The evolution of palliative care as an early approach which focuses on the patient’s quality of life seems to be a shared concept at this point, supported by a lot of evidence; likewise, the need for development and expansion of palliative care beyond oncology is strongly emerging. This is particularly evident within the neurological field, where there has been a growing interest in healthcare management and research regarding palliative care. In neurological diseases, the definition and implementation of palliative care require specific skills and knowledge which are essential to adapt the concept of palliation to the specific features and complexities of these pathologies.

With regard to the professionals in charge of providing palliative care, the EFNS Guidelines, EANS (European Federation of Neurological Societies and European Neurological Society) [17] recommend that the multidisciplinary team of palliative care must be composed of at least three different professionals: a physician, a nurse and a social worker or a psychologist.

In our view, we believe that more professionals should be involved in the palliative approach to neurological diseases, and in relation to the Italian healthcare system, we would propose: a neurologist, a general practitioner, a physiatrist, a psychologist, a social worker, a nurse, a patient care assistant and a palliative care physician.

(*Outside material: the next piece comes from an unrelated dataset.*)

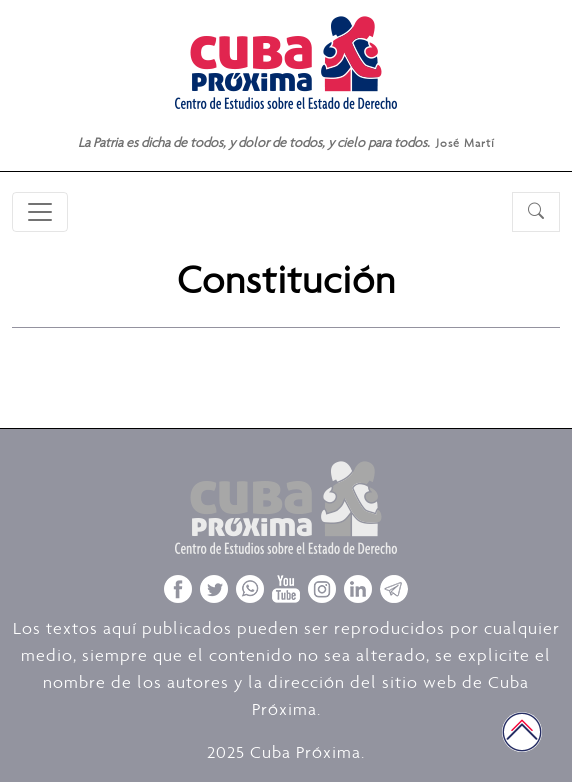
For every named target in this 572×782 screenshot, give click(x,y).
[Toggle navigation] (40, 212)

In our country, we have to face the major problem of the absence of an ad hoc specialist medical training, and the problem of the responsibility of the various professionals composing the team and the coordination of the multidisciplinary team.

Considering the Italian situation, we think that the neurologist is undoubtedly the primary care provider, at least in the first stage of the disease, and that the responsibility for deciding when to involve the above-mentioned different professionals lies with him. The neurologist should be trained in at least the key principles of palliative care, and s/he should be able to directly provide a primary palliative approach, but at present, only few neurologists have received this training.

When the complexity of the disease requires different skills, the next step would be to integrate neurological services with the existing palliative care services for non-neurological diseases (i.e., the existing networks of palliative care, including hospice care), also considering that palliative care services must overcome the idea of “End of Life Care” and also the idea of global and total patient care. These services should provide counseling and, in some cases, temporary patient management aimed at achieving a specific and measurable objective (temporary admission to hospice to alleviate the caregivers’ burden, temporary patient management to control specific symptoms, availability of counseling to explain the objectives and practical possibilities of palliation for patients who do not wish life support treatments deemed disproportionate, etc.). From this perspective, it would be useful to identify some “trigger points” [50], which are also markers of clinical deterioration and predictive of a possible “end of life stage” [51].

In conclusion, at this point in history, it is paramount for the neurological community not to delay any further by taking a stance on the prominence of a palliative approach in the field of neurological diseases, which are characterized by so many specific features, as we have sought to demonstrate in this paper.